Prep your tools: Heat the oven to 350°F (175°C).
Line two baking sheets with parchment paper. Unwrap the chocolate kisses now and set them aside in a cool spot.
Cream the fats and sugars: In a large bowl, beat the butter, peanut butter, granulated sugar, and brown sugar until light and fluffy, about 2–3 minutes. This builds air for a soft cookie.
Add the wet ingredients: Beat in the egg and vanilla until smooth.
If the dough looks very stiff, add 1–2 teaspoons of milk to loosen it slightly.
Mix the dry ingredients: In a separate bowl, whisk together the flour, baking soda, baking powder, and salt.
Combine: Add the dry mixture to the wet ingredients and mix on low just until no dry streaks remain. Do not overmix.
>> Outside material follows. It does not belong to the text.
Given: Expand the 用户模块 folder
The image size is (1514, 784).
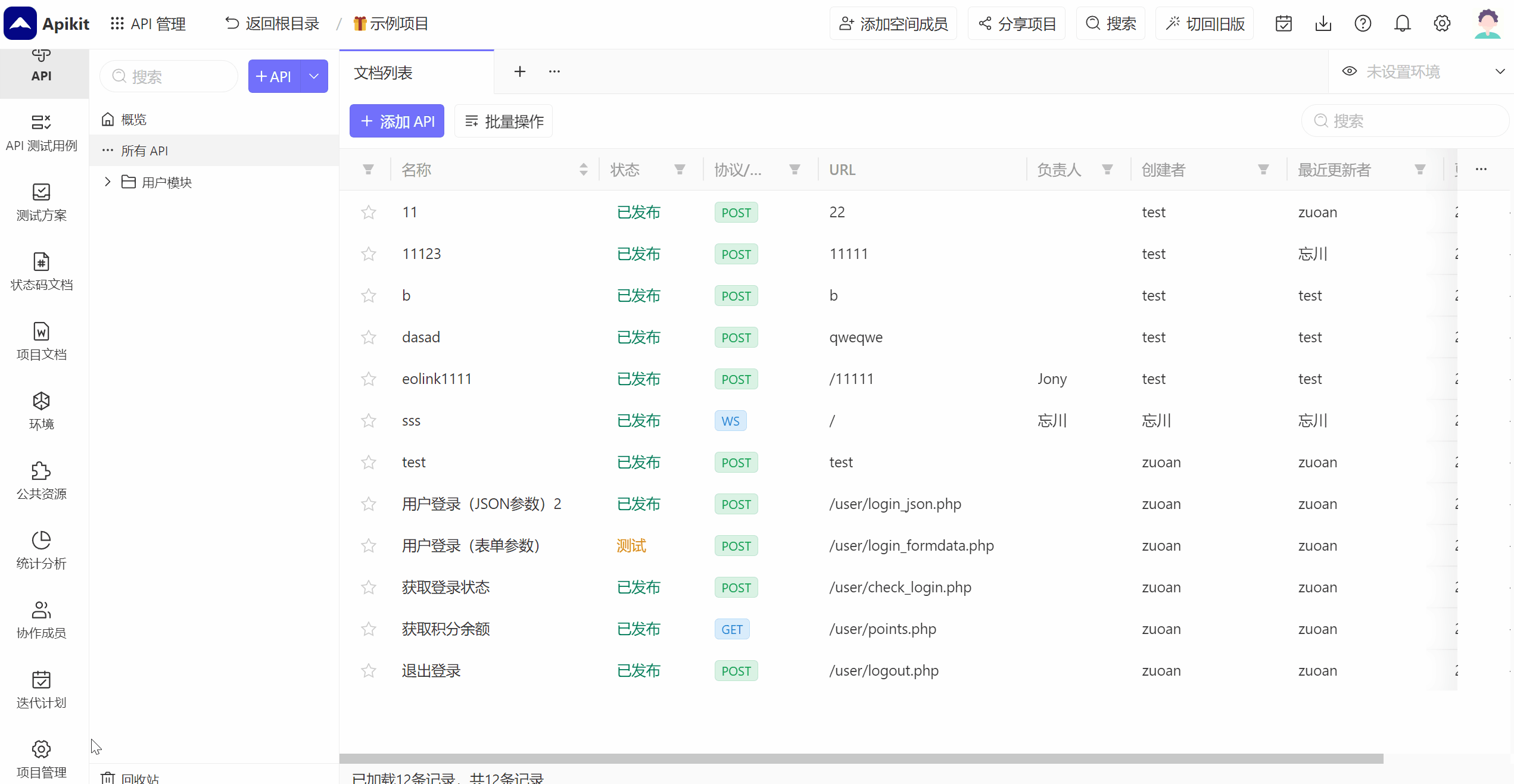Looking at the screenshot, I should [107, 182].
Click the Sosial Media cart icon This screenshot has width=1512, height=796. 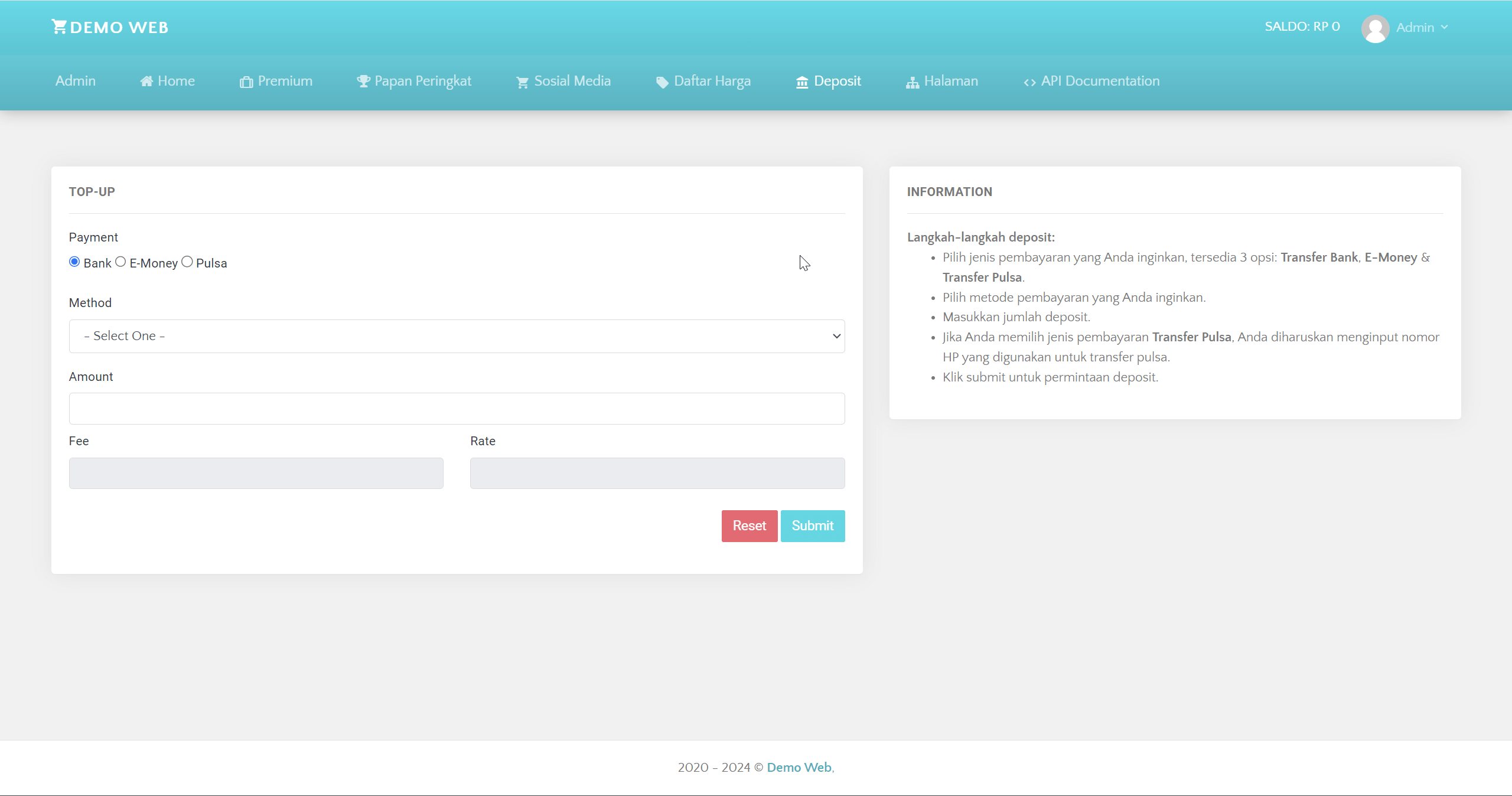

Chill (briefly): Place the bowl in the fridge for 15–20 minutes. This helps the dough firm up and limits spreading.
Shape and coat: Scoop tablespoon-sized portions and roll into 1-inch balls.
Roll each ball in granulated sugar to coat completely.
Bake: Arrange the dough balls on the prepared sheets, spacing about 2 inches apart. Bake for 8–10 minutes, until the edges are set and the tops look puffed and slightly cracked.
Add the chocolate: Remove the cookies from the oven and immediately press a chocolate kiss into the center of each one. The cookie will crack a bit around the edges—that’s perfect.
Cool: Let the cookies sit on the sheet for 5 minutes to set, then transfer to a wire rack.
Allow the chocolate to firm up completely before storing.